● **What to work on**
Transcribe all of the records word for word, but omit the pictures.

● **Stored items**

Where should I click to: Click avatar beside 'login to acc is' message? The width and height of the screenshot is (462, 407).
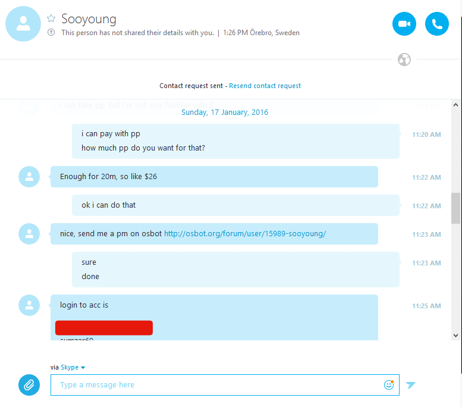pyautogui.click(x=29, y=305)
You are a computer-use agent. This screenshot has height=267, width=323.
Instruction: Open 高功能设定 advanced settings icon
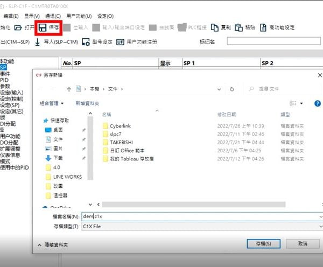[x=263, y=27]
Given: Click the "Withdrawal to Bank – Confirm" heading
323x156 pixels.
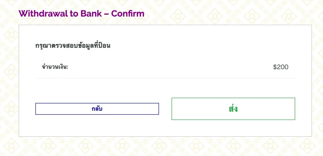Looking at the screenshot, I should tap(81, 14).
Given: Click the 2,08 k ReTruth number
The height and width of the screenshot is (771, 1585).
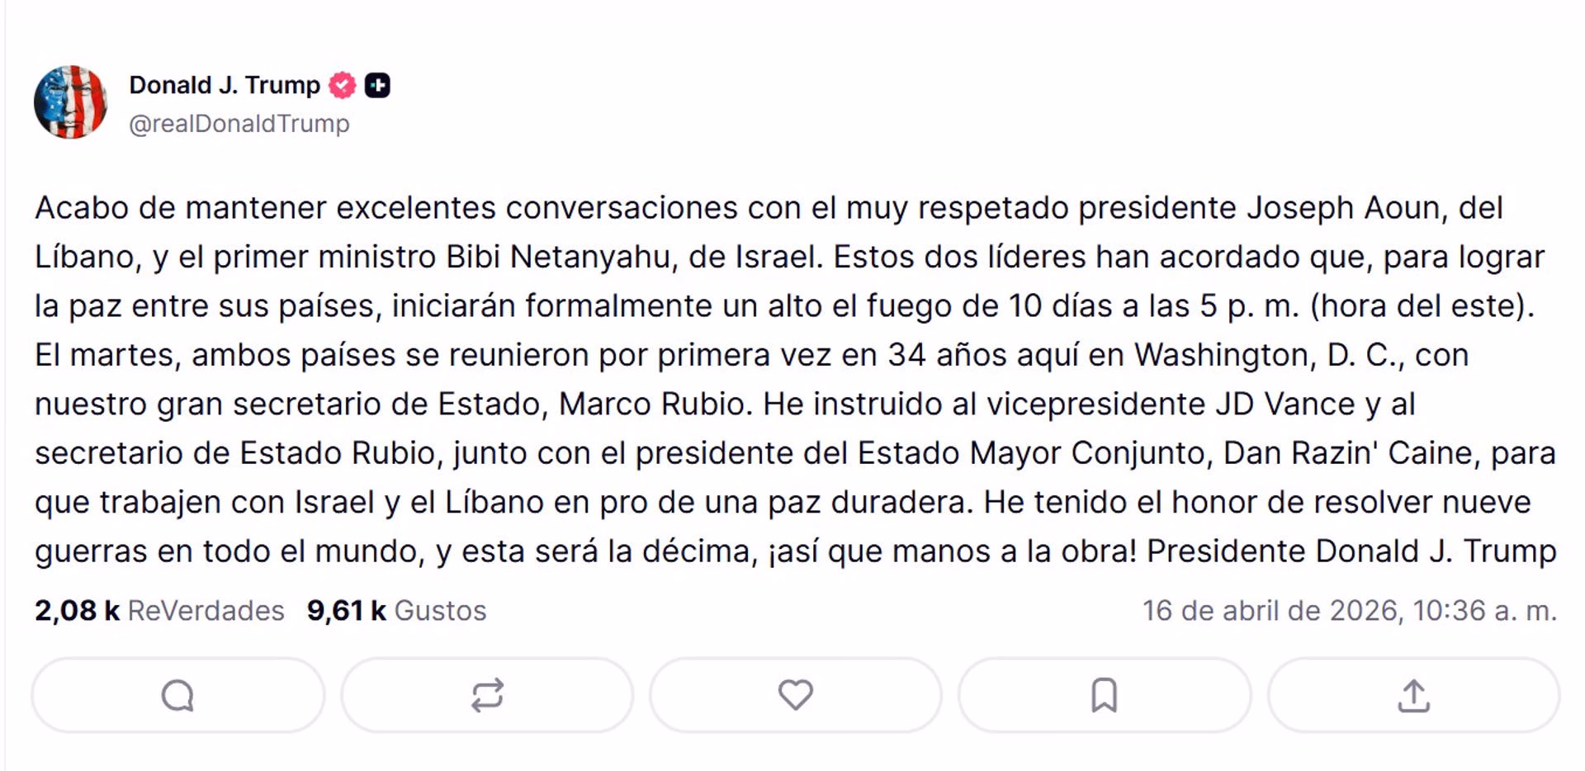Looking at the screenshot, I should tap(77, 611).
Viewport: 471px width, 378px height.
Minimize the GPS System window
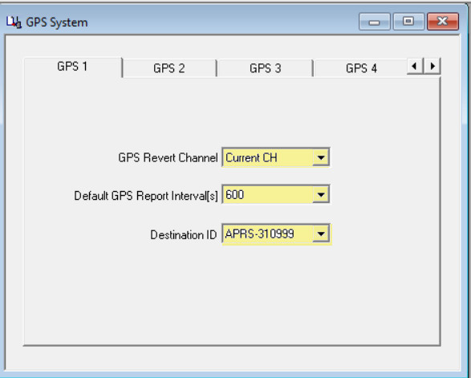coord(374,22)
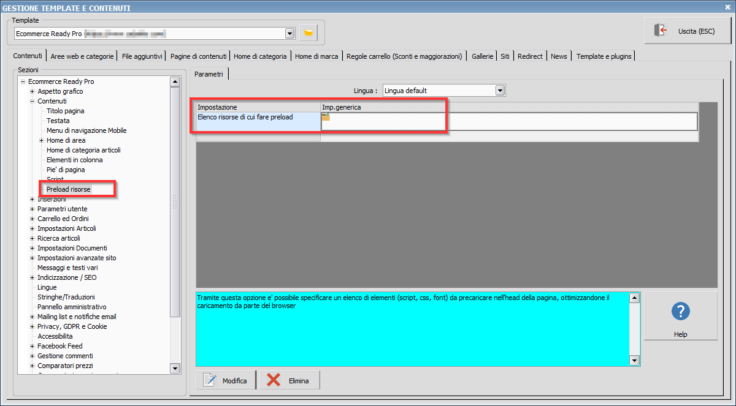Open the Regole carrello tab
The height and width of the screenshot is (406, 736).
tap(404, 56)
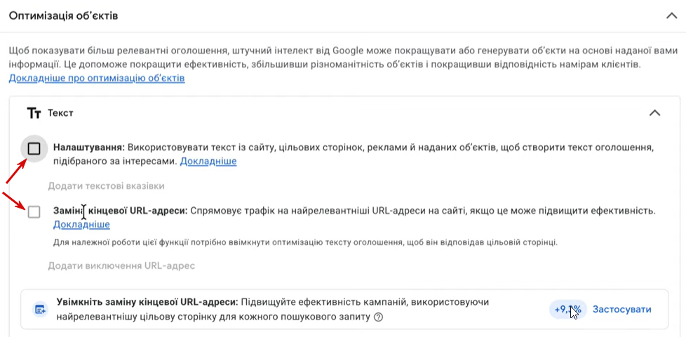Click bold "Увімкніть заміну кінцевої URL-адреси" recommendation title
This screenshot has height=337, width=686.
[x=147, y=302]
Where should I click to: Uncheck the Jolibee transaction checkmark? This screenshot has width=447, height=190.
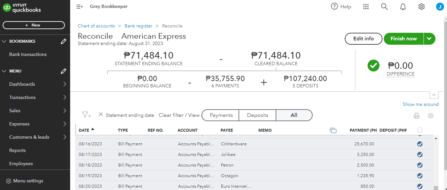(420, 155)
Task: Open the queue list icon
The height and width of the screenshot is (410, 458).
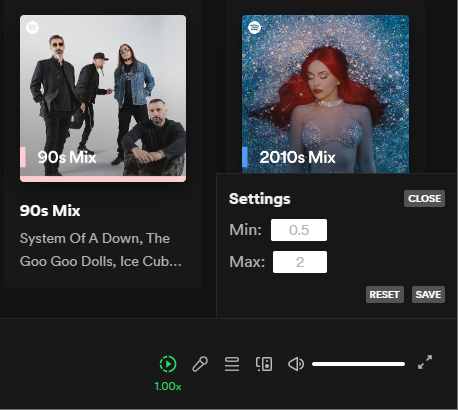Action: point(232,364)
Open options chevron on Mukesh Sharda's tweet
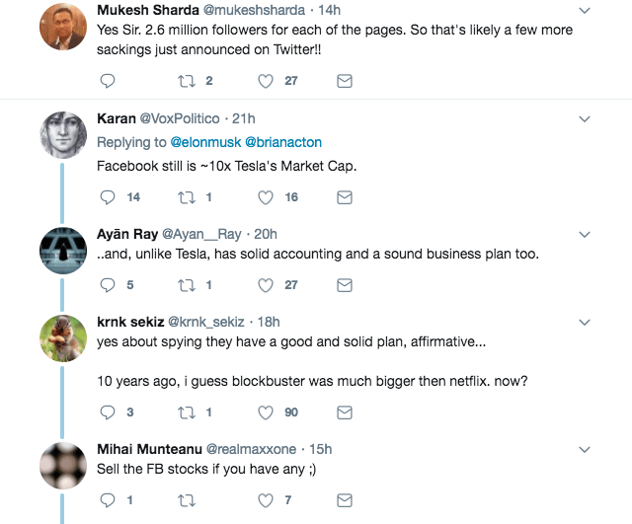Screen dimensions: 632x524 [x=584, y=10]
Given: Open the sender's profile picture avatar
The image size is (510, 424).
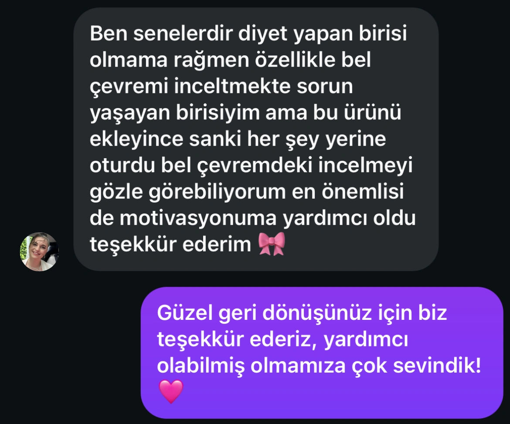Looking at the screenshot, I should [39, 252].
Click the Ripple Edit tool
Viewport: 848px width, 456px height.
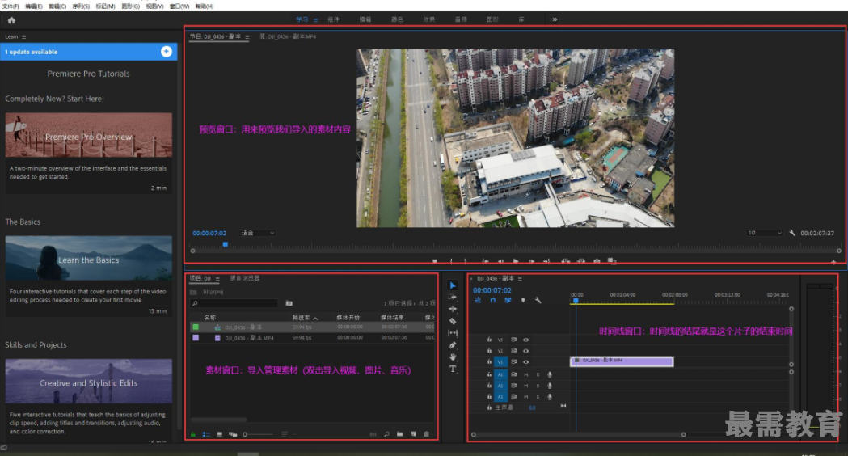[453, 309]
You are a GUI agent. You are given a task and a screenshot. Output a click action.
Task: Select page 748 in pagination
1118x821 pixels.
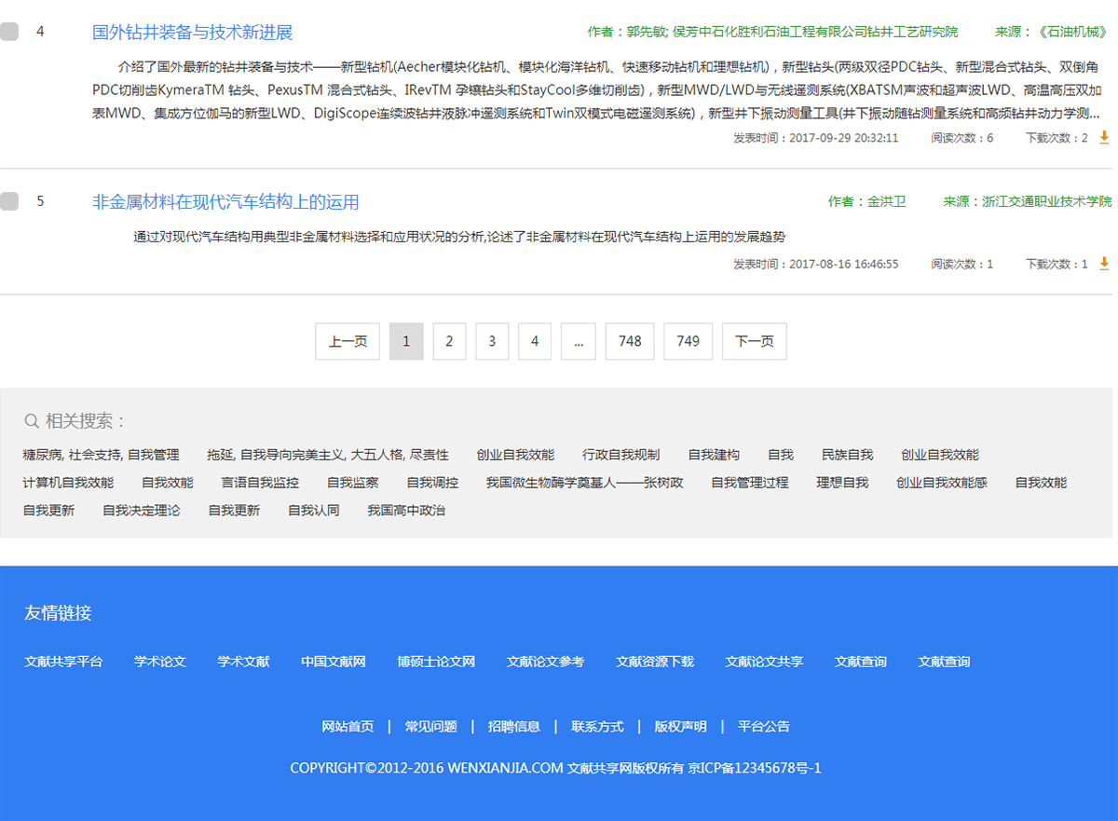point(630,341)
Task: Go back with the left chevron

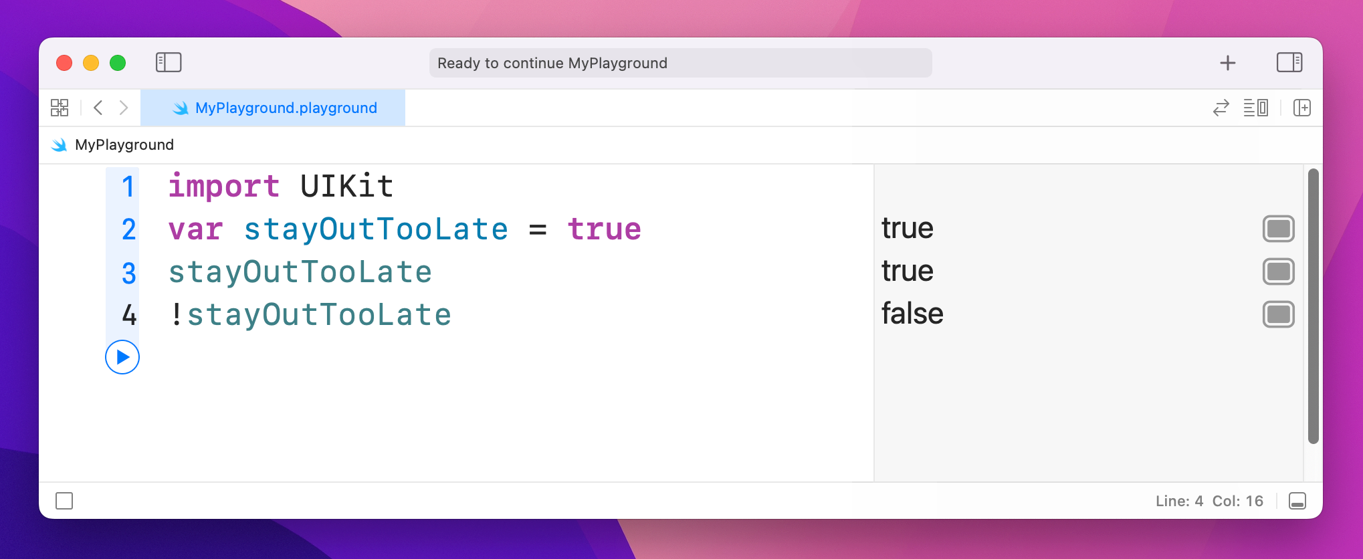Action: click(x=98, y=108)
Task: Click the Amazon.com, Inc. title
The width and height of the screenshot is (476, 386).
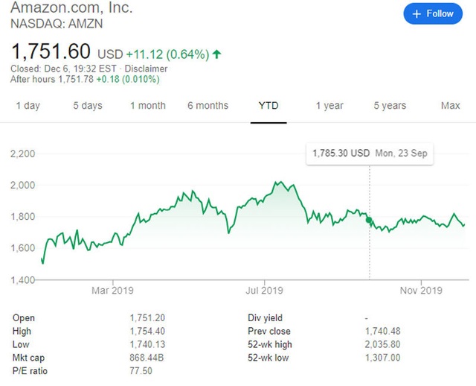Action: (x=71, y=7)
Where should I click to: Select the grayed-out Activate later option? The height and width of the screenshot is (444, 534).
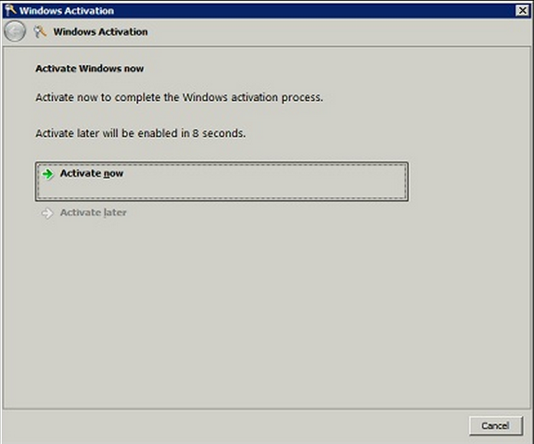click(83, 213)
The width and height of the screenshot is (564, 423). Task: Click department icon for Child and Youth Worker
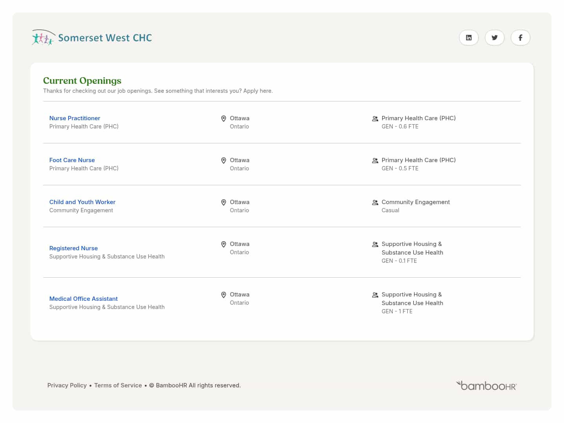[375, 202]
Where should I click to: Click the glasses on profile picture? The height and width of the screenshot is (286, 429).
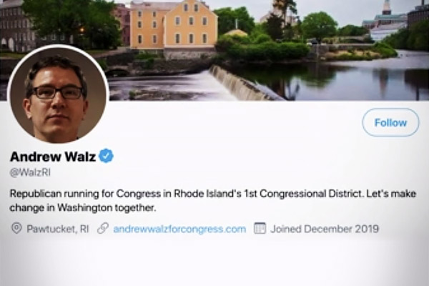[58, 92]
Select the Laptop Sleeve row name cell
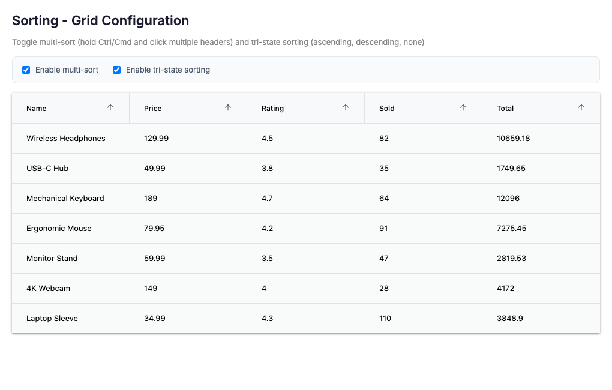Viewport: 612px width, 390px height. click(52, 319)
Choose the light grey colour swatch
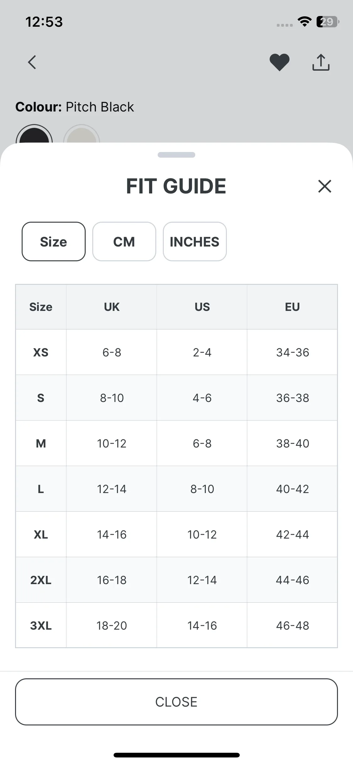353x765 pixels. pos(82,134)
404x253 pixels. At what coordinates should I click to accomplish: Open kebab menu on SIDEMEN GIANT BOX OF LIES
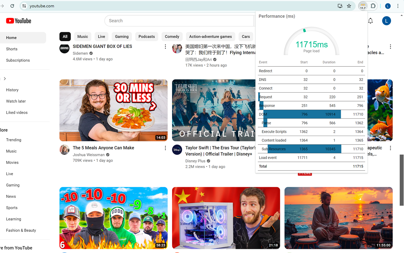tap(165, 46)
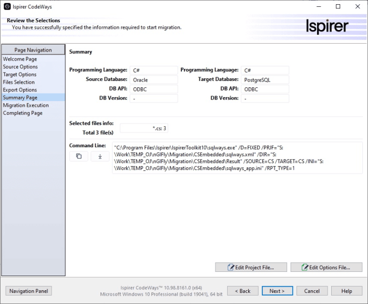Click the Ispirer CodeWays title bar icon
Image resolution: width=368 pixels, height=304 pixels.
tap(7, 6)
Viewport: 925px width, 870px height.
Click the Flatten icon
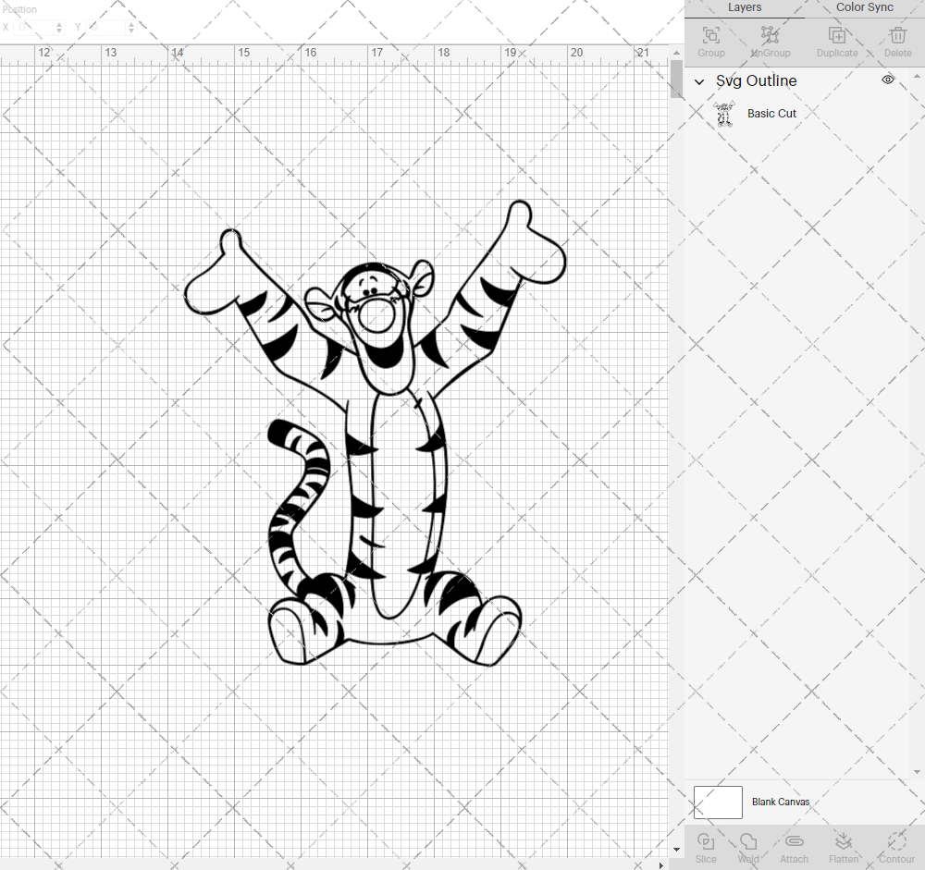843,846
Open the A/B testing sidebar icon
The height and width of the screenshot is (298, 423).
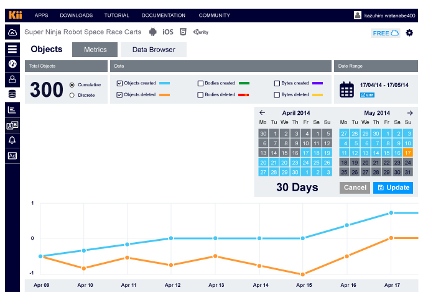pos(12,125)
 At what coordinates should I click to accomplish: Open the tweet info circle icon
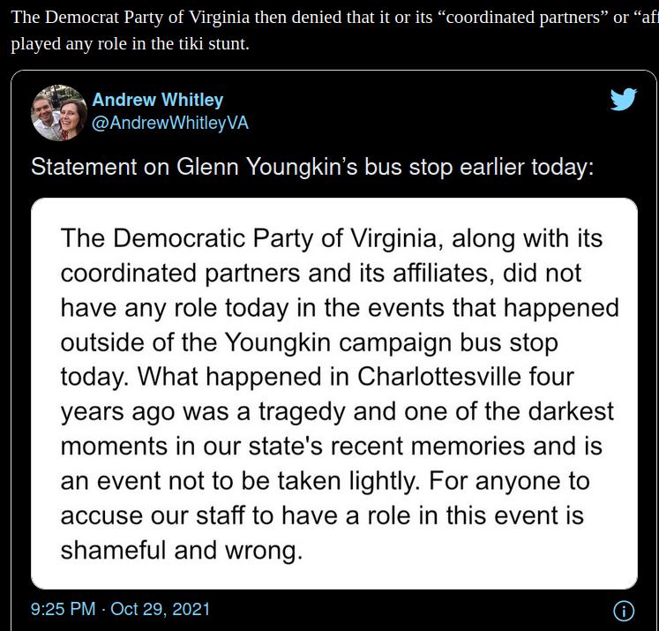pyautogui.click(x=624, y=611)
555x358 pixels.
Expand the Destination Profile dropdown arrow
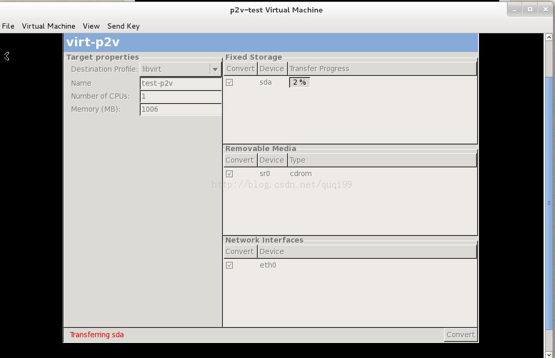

● **Problem solution**
Where should I click to: Click avatar beside 'login to acc is' message? The width and height of the screenshot is (462, 407).
pyautogui.click(x=29, y=305)
You are a computer-use agent. This screenshot has height=267, width=323.
Instruction: Open 高功能设定 advanced settings icon
[x=263, y=27]
Given: Click the "Withdrawal to Bank – Confirm" heading
323x156 pixels.
Looking at the screenshot, I should tap(81, 14).
Given: Click the 2,08 k ReTruth number
The height and width of the screenshot is (771, 1585).
Looking at the screenshot, I should tap(77, 611).
Viewport: 471px width, 378px height.
Minimize the GPS System window
coord(374,22)
Open the Regole carrello tab
The height and width of the screenshot is (406, 736).
tap(404, 56)
Click bold "Увімкніть заміну кінцевої URL-адреси" recommendation title
This screenshot has height=337, width=686.
[x=147, y=302]
Where should I click to: Uncheck the Jolibee transaction checkmark? This screenshot has width=447, height=190.
(420, 155)
Task: Open the queue list icon
The height and width of the screenshot is (410, 458).
Action: point(232,364)
Open options chevron on Mukesh Sharda's tweet
Screen dimensions: 632x524 [x=584, y=10]
Given: Open the sender's profile picture avatar
The image size is (510, 424).
Looking at the screenshot, I should [39, 252].
Click the Ripple Edit tool
Viewport: 848px width, 456px height.
[453, 309]
You are a GUI agent. You are given a task and a screenshot. Output a click action.
Task: Select page 748 in pagination
1118x821 pixels.
point(630,341)
Task: Go back with the left chevron

Action: click(x=98, y=108)
Task: Click the Amazon.com, Inc. title
The width and height of the screenshot is (476, 386).
Action: (x=71, y=7)
Where should I click to: Select the grayed-out Activate later option? The height and width of the screenshot is (444, 534).
click(83, 213)
The width and height of the screenshot is (564, 423). Task: Click department icon for Child and Youth Worker
[375, 202]
Where should I click to: Click the glasses on profile picture? The height and width of the screenshot is (286, 429).
[58, 92]
Select the Laptop Sleeve row name cell
Viewport: 612px width, 390px height. click(52, 319)
Choose the light grey colour swatch
353x765 pixels. pos(82,134)
404x253 pixels. At what coordinates should I click to accomplish: Open kebab menu on SIDEMEN GIANT BOX OF LIES
tap(165, 46)
Click the Ispirer CodeWays title bar icon
Image resolution: width=368 pixels, height=304 pixels.
tap(7, 6)
Viewport: 925px width, 870px height.
Click the Flatten icon
843,846
Open the A/B testing sidebar icon
The height and width of the screenshot is (298, 423).
pos(12,125)
 At what coordinates should I click to accomplish: Open the tweet info circle icon
pyautogui.click(x=624, y=611)
555x358 pixels.
Expand the Destination Profile dropdown arrow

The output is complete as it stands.